News 12 reports, though most of the article is behind a paywall:
Barnes & Noble is closing its last bookstore in the Bronx.
The Bay Plaza store will close by the end of the year.
The store almost shut down two years ago but was saved due to a large community effort.
A Barnes & Noble spokesperson told News 12 that “though we were paying substantial rents at this location, the property owner has decided to lease the space to another retailer.”
This, in a verb and an expletive, fucking sucks. The Bronx is the home of a who’s-who of literary heavyweights and it’s a crying shame to be left without a general-interest bookstore — especially one that provides much-needed after-school and otherwise solitary reading time for locals.
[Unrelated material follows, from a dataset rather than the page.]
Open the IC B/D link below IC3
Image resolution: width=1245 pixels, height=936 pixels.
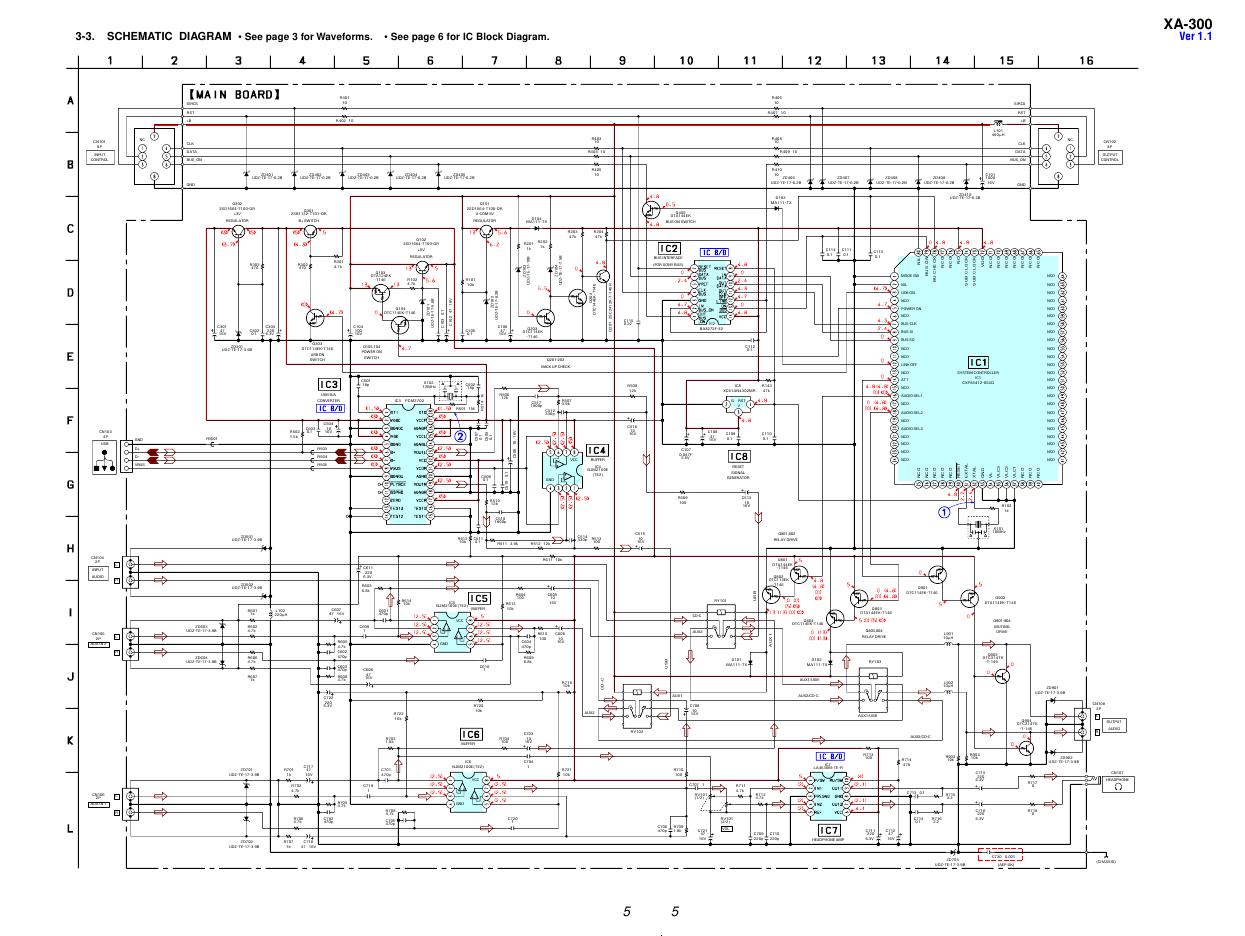(331, 408)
This is obviously part of a larger, slow-motion spasm, as the national bookstore chain struggles to pivot enough to survive. Just up the parkway in Eastchester, B&N is opening an especially fancy store that serves beer. Which, awesome, wow, but that still leaves a whole damn borough of New York City without a bookstore. And B&N’s already fleeing Queens, so unless the shadowy cabal of real estate developers that I assume runs shit in this city decide to ramp up their plans to gentrify the Bronx, I doubt we’ll be seeing a stable return of the chain anytime soon.
But, as I always try to make the case, it’s not all bad. As chains depart, indies gain fresh ground in the outer boroughs. The Lit. Bar, a bookstore/wine bar in the South Bronx, is moving slowly but surely towards an opening date. Queens features the essential Astoria Bookshop, which may soon be joined by a second indie.
But perhaps most importantly: you can do something about this. Sign the petition to keep the Bronx’s last Barnes & Noble open, and hopefully lightning (in the form of meticulous negotiation between multiple parties prompted by a community response) will strike twice.
Liam O’Brien is the Senior Sales & Marketing Manager at Melville House, and a former bookseller.